(Collected data)
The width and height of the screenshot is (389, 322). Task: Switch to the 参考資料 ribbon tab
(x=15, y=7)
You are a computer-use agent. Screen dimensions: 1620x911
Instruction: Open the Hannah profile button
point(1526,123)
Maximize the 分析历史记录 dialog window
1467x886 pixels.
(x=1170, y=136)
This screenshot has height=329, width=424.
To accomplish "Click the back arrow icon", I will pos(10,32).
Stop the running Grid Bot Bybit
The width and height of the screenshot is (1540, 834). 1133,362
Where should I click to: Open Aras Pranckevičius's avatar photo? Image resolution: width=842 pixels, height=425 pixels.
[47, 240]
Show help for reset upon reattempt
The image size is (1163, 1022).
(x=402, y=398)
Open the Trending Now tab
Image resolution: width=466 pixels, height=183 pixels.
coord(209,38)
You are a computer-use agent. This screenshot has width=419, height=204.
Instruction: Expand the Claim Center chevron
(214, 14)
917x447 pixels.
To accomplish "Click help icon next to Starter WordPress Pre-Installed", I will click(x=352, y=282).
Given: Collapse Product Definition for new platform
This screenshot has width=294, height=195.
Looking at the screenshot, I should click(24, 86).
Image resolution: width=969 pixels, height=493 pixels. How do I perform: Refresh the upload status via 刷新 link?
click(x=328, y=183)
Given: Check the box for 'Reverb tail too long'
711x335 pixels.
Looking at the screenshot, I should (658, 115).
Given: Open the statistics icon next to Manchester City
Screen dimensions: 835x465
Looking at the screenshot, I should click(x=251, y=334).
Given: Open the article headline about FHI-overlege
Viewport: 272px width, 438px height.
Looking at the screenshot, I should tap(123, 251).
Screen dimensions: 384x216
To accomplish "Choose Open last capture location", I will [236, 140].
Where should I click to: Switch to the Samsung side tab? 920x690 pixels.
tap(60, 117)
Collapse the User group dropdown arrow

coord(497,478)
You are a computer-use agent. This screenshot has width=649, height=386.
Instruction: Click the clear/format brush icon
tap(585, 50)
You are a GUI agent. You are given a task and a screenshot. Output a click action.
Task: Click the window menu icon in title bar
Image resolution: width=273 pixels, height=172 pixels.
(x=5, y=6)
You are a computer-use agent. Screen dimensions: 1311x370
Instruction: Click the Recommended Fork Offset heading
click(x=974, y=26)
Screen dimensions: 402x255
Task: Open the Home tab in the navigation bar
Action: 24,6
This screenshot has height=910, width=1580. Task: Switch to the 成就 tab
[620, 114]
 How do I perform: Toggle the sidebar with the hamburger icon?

## WHAT YOU NEED TO DO
Starting from the line containing "You are a GUI", repeat each line through the end of the entries, exactly.

## RESPONSE TO THE EXERCISE
You are a GUI agent. You are given a task and a screenshot. Output a click action.
Task: Click the window menu icon in title bar
Image resolution: width=273 pixels, height=172 pixels.
(x=5, y=6)
You are a computer-use agent. Screen dimensions: 1311x370
Instruction: Click the Recommended Fork Offset heading
click(x=974, y=26)
Screen dimensions: 402x255
Task: Open the Home tab in the navigation bar
Action: 24,6
This screenshot has height=910, width=1580. Task: Switch to the 成就 tab
[620, 114]
 How do I perform: Toggle the sidebar with the hamburger icon?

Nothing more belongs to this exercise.